• [REQUIRED WORK]:
Below are some entries; reproduce them exactly and leave every picture out.

• [INPUT RECORDS]:
+ + + +

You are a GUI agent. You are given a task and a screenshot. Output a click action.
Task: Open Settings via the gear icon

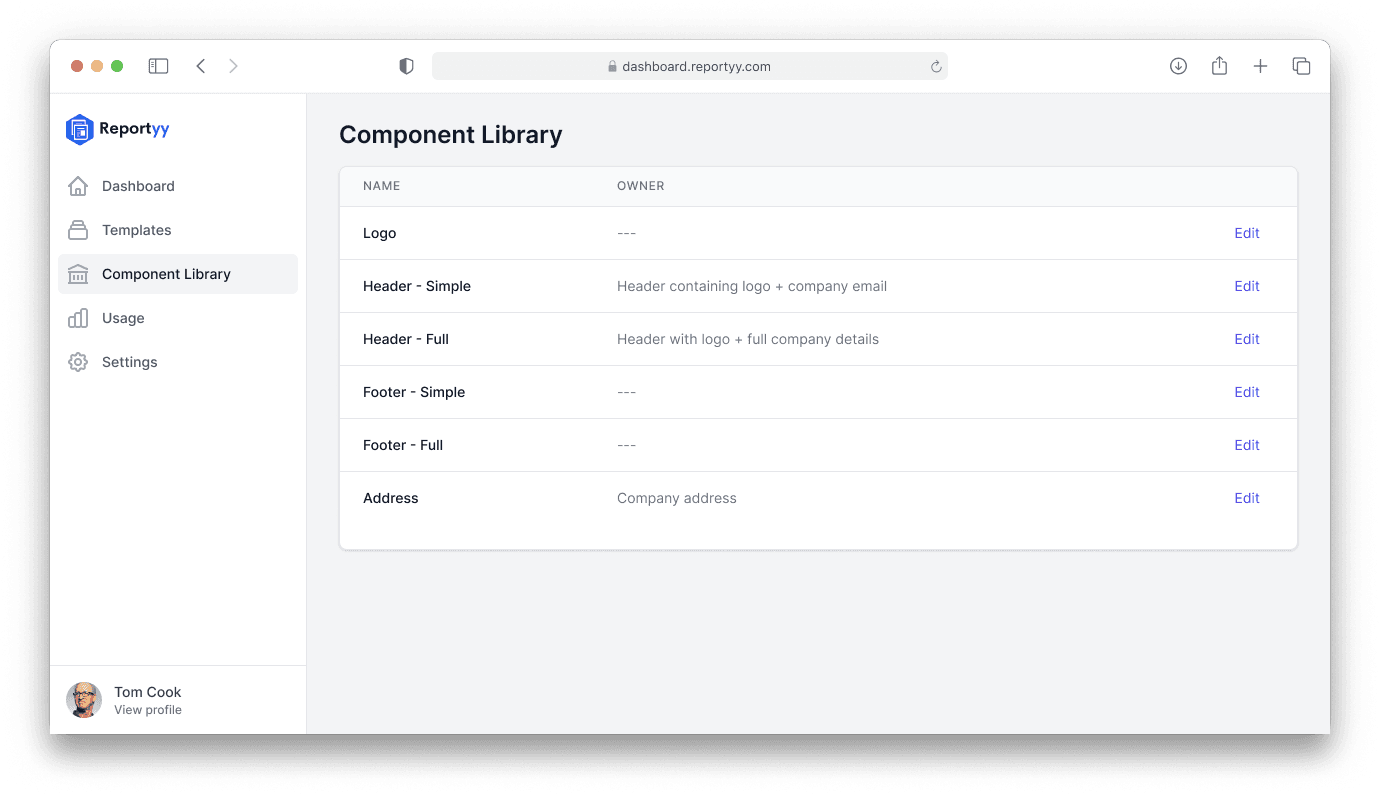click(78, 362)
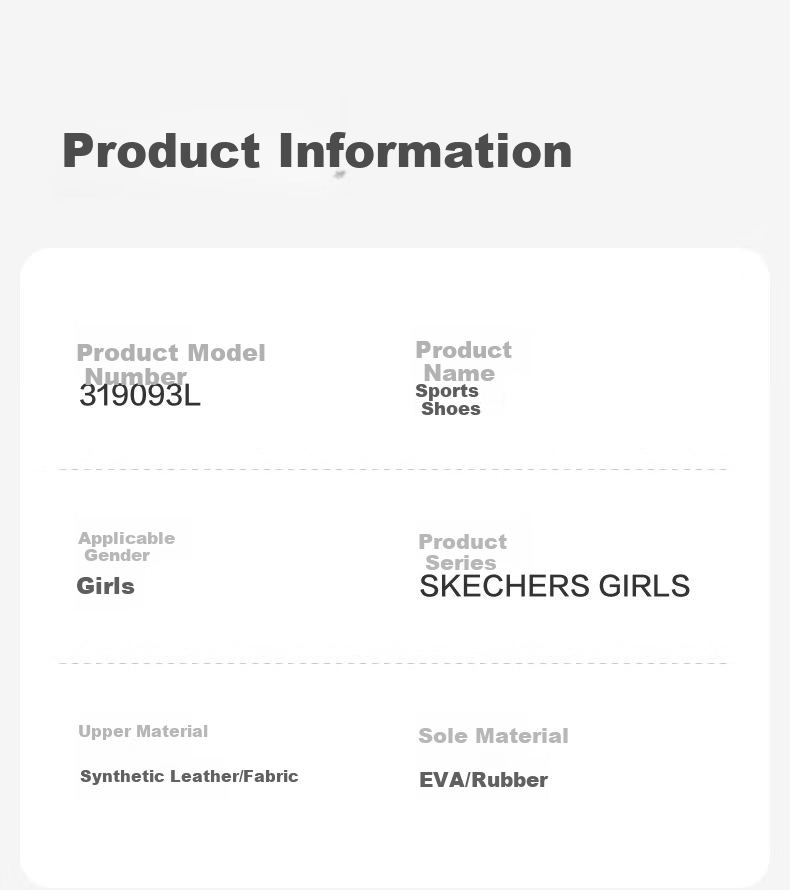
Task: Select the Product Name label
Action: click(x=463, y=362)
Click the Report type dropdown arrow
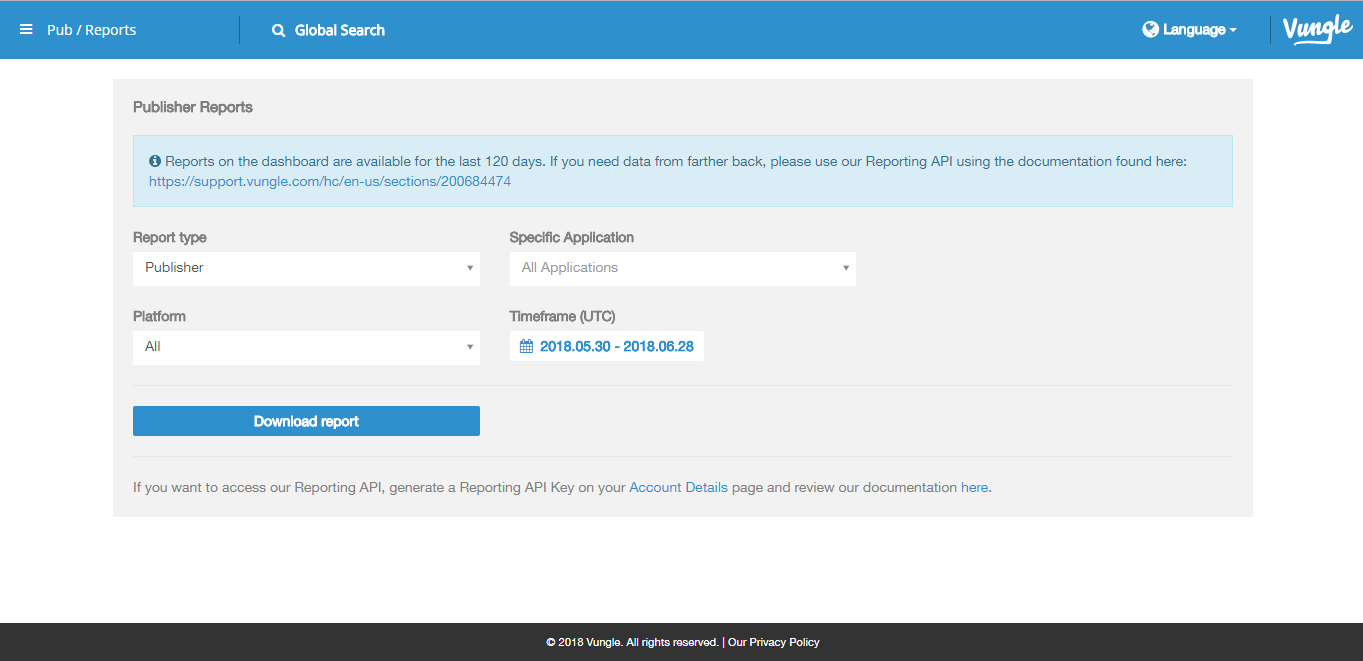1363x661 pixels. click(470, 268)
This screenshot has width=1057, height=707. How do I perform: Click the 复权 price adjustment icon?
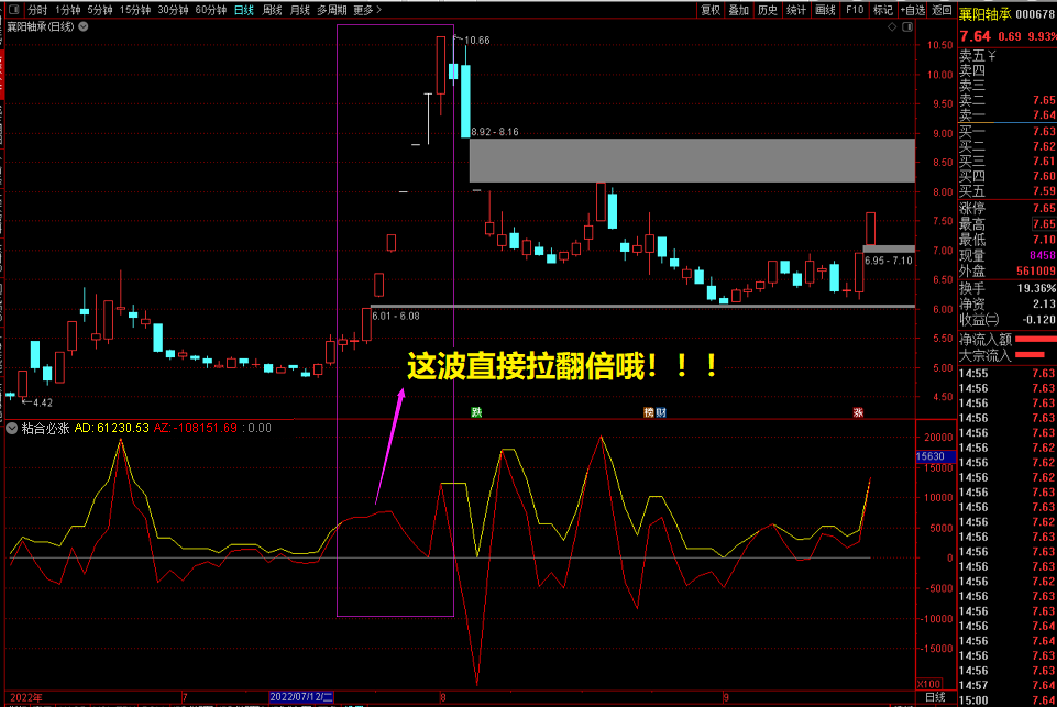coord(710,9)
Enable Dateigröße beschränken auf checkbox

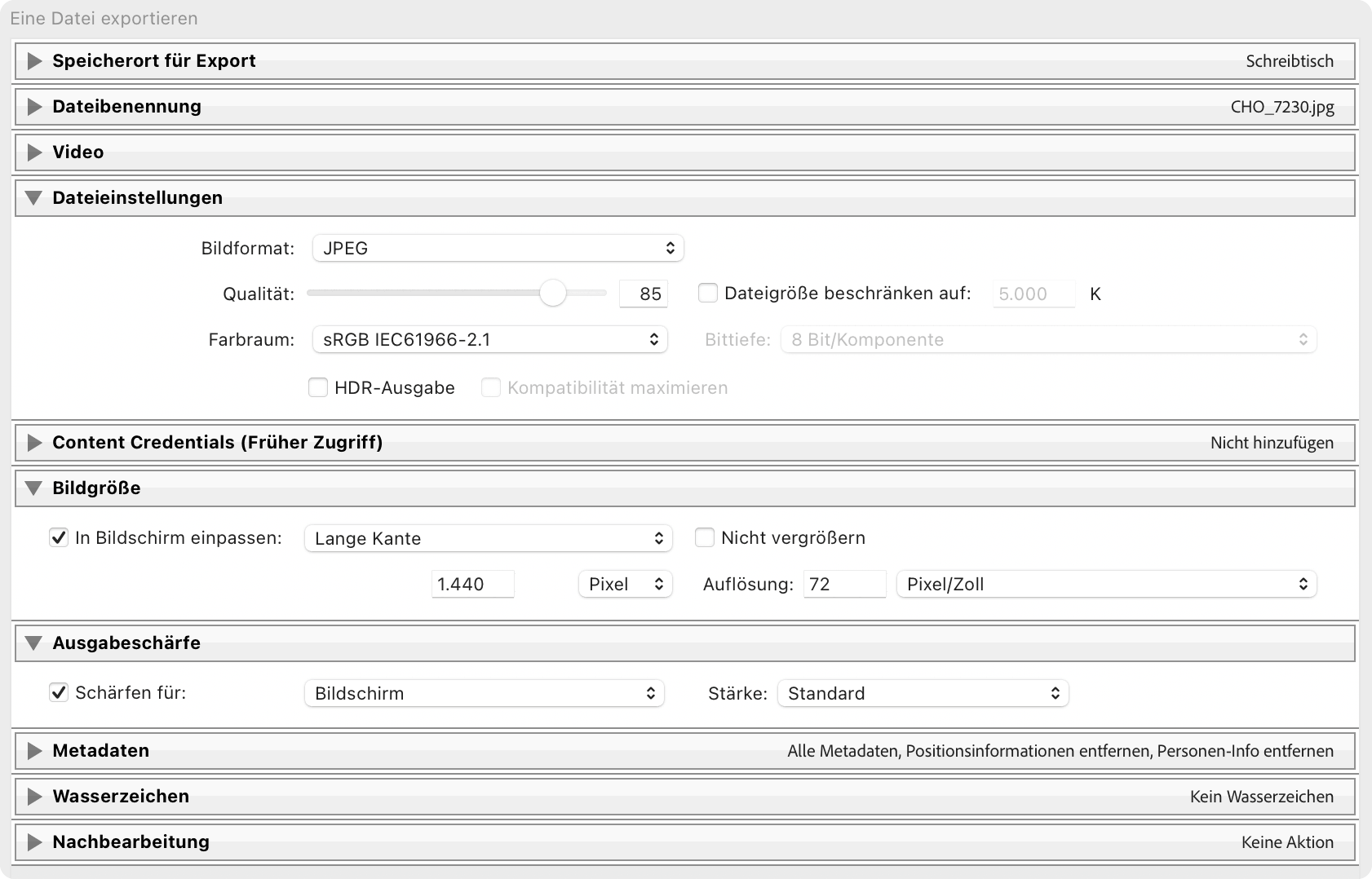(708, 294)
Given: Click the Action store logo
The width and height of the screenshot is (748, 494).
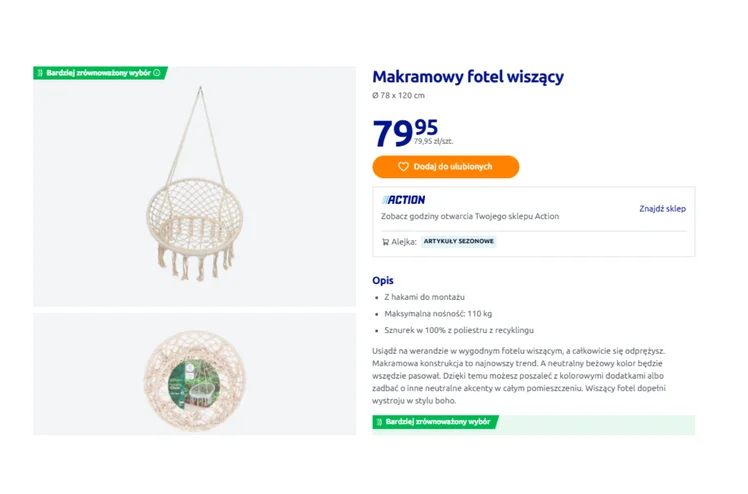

+ + + +

• [ANSWER BOX]:
You are a GUI agent. You are given a task and a screenshot. Output a click action.
Task: Open Settings via the gear icon

click(78, 362)
Task: Select the Product Name label
Action: click(x=463, y=362)
Click the Report type dropdown arrow
1363x661 pixels. click(470, 268)
This screenshot has width=1057, height=707. How do I perform: Click the 复权 price adjustment icon?
coord(710,9)
Enable Dateigröße beschränken auf checkbox

(708, 294)
Given: Click the Action store logo
The width and height of the screenshot is (748, 494).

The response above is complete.